Retinal diseases: Diagnosis with us

The diagnosis of a retinal disease always begins with a discussion of your medical history (anamnesis). We ask you some questions, for example:

  • What symptoms do you experience exactly?
  • When did you first notice them?
  • How intensively are they pronounced?
  • Did the symptoms start acutely or gradually worsen?
  • Do you have any known underlying diseases? z. e.g. diabetes mellitus, cardiovascular diseases?
  • Have you already been diagnosed and treated for an eye disease? z. e.g. short-sightedness, retinal detachment
  • Are there any eye diseases in your family? If yes: Which ones?

This is followed by various eye examinations, during which we take a closer look at the eyes. Ophthalmoscopy and fundoscopy shed more light on the condition of the eyes and their structures. We can diagnose damage to the retina and other parts of the eye. A microscope with a powerful light source is used. This allows the back of the eye to be enlarged and well illuminated.

An examination of the visual field, a test for night blindness and electroretinography (test for the function of the photoreceptors through stimulation) also provide additional information.

The further diagnostic methods depend on the suspected cause and whether and which underlying disease is present. As a rule, a blood test is standard. Imaging procedures are usually also used, for example:

  • Ultrasound examination: Sonography works with sound waves.
  • Fluorescein angiography: The blood vessels are made visible with a dye.
  • Optical coherence tomography (OCT): The retina can be easily visualized with the help of weak laser light.
  • Computed tomography (CT): This method works with X-rays and creates detailed tomographic images.
  • Magnetic resonance imaging (MRI = magnetic resonance imaging): Radiologists use strong magnetic waves and obtain high-resolution cross-sectional images of the eye.

Retinal diseases: Prevention, early detection, prognosis

Doctors are familiar with a wide variety of retinal diseases, which in turn can have different causes. Therefore, there are no general measures for the prevention and early detection of retinal diseases in the doctor’s office. Age-related macular degeneration is related to age, while retinitis pigmentosa is hereditary.
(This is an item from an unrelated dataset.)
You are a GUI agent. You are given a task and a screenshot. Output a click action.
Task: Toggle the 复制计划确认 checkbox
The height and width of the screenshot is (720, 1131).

Neither your age nor your genes have any influence – so you cannot prevent these retinal diseases.

However, you can tackle diabetic retinopathy yourself. Pay particular attention to long-term well-controlled blood sugar levels and have your diabetes adequately treated. Cardiovascular diseases such as high blood pressure, existing eye diseases or defective vision should also be treated by a doctor. In this way, you can prevent damage to the retina to a certain extent – or at least delay it. You should also have regular eye examinations by an ophthalmologist: these are important for the early detection of retinal disease.

A healthy lifestyle can also help the eyes. This includes, for example, a healthy diet, not smoking and moderate alcohol consumption.

And finally, the general advice is: always consult your ophthalmologist promptly if you have any kind of vision problem!

Progression and prognosis of retinal diseases

The course and prognosis of a retinal disease cannot be predicted in general terms, but vary from person to person. The type of retinal disease is always decisive.

As a rule, damage to the retina cannot be reversed. However, doctors can often halt the progression of retinal disease and thus preserve vision for longer. The symptoms can also usually be alleviated. Sometimes, however, eyesight cannot be saved and there is a long-term risk of blindness.

Self-help groups

The exchange with people who are affected by the same disease can be a great support in coping with the disease. Advice on finding a suitable self-help group is available from Selbsthilfe Zürich. Self-Help Zurich and the University Hospital Zurich are cooperation partners in the national project “Health literacy thanks to self-help-friendly hospitals”.

Retinal diseases: Treatment depending on the cause

The treatment for a retinal disease always depends on the type of retinopathy, the cause and the symptoms. Doctors differentiate between so-called “medical retina” – treatment without surgery – and “surgical retina” – treatment with surgery.